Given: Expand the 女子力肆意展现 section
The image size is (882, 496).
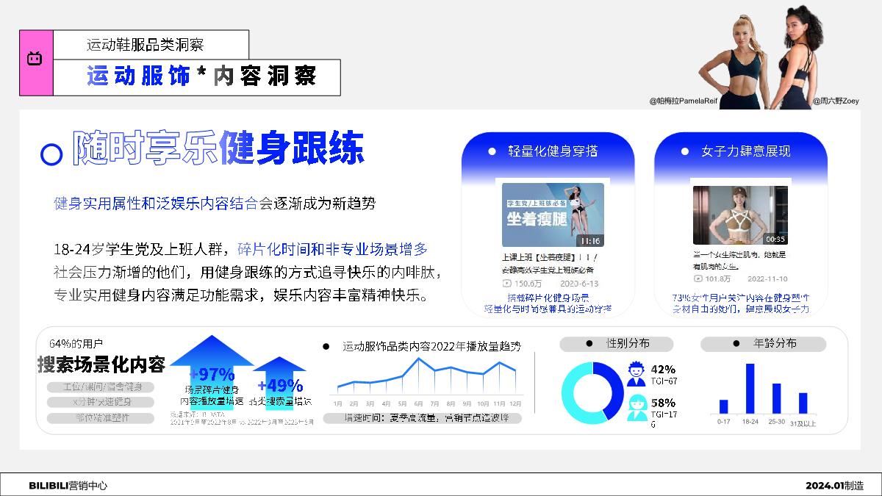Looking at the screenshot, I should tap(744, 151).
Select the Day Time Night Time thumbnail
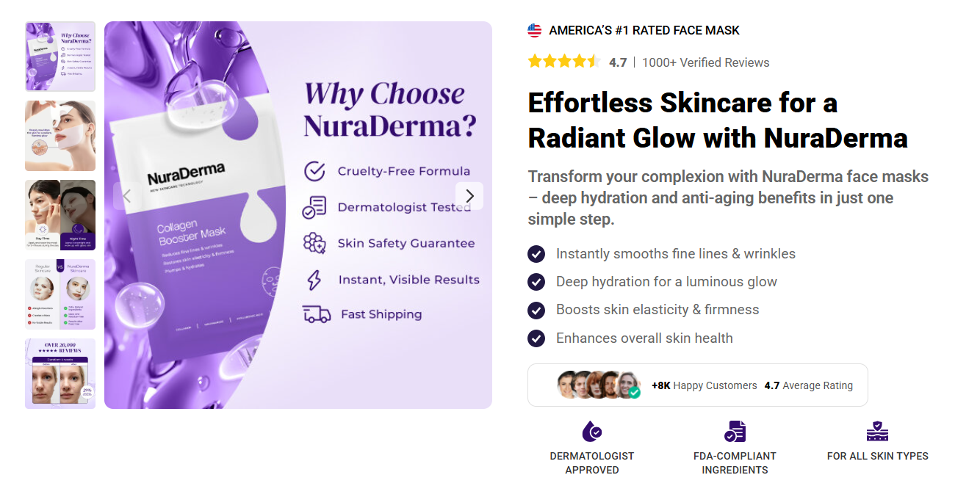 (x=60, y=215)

====

> Stated exercise:
Gather every line of the records above that contains the string "Night", treating uppercase and lowercase letters as different.

> The completed task:
Select the Day Time Night Time thumbnail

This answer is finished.